* _DIRECTION_:
Please count the lines in the rows below that contain the string "Where", treating uppercase and lowercase as different, and reply with only the number.
=== WORKING DATA ===
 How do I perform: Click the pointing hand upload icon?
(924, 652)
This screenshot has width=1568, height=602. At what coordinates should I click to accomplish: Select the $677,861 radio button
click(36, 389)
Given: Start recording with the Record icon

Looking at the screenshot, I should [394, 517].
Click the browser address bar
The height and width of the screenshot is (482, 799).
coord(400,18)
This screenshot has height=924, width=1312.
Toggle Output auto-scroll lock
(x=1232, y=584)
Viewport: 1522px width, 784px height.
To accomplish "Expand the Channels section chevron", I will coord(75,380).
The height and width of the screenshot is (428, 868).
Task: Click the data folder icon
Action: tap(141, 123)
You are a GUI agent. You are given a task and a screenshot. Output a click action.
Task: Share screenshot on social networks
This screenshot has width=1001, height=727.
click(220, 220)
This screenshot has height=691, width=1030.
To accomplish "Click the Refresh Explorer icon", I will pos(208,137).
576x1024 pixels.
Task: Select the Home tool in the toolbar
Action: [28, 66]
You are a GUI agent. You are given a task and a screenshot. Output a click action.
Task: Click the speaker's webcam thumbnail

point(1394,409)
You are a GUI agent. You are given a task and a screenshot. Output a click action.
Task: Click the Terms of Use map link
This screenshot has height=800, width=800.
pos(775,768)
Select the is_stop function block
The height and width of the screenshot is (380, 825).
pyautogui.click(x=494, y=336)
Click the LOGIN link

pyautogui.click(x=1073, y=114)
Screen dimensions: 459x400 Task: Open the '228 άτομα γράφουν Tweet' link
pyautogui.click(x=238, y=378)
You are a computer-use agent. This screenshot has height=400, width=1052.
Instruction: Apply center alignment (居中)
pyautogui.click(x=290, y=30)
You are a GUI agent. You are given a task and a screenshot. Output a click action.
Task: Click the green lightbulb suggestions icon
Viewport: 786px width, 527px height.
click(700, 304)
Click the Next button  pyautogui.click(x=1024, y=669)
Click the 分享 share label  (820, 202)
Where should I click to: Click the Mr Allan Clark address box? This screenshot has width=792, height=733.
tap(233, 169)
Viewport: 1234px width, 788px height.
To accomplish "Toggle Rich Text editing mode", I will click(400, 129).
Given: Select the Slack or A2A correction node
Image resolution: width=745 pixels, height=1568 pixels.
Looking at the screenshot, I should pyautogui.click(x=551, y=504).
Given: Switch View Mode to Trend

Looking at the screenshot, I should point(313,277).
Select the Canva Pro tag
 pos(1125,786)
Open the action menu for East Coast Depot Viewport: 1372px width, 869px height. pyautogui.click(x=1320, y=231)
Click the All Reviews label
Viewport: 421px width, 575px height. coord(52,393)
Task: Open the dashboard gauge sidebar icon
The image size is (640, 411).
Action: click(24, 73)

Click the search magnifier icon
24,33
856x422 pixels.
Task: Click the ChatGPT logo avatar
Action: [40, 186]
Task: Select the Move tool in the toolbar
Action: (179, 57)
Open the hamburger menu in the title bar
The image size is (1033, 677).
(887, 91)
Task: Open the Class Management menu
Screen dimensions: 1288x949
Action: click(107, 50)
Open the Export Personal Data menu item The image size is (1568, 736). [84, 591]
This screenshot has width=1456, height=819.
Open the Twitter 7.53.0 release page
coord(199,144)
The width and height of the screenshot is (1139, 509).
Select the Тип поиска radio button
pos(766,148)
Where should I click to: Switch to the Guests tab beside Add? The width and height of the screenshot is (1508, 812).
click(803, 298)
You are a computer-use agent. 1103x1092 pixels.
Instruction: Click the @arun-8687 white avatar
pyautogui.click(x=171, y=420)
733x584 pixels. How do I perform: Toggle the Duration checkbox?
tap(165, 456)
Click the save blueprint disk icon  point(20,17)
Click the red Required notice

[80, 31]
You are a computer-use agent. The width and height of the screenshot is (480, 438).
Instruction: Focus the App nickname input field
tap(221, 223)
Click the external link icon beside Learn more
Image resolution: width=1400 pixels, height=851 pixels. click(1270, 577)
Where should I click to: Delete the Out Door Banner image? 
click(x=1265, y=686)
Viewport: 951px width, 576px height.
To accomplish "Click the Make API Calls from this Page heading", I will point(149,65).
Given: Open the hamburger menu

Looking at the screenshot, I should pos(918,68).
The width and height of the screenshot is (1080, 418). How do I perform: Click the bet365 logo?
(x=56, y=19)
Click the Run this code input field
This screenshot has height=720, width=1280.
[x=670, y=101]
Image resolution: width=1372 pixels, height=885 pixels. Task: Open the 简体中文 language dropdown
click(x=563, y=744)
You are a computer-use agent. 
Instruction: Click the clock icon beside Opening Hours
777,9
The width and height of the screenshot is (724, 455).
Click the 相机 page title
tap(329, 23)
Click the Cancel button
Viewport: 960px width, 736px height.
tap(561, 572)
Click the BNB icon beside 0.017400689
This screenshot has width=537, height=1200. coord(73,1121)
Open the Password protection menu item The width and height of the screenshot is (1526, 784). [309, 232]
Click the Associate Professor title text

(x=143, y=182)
===
* _EXERCISE OUTPUT_:
3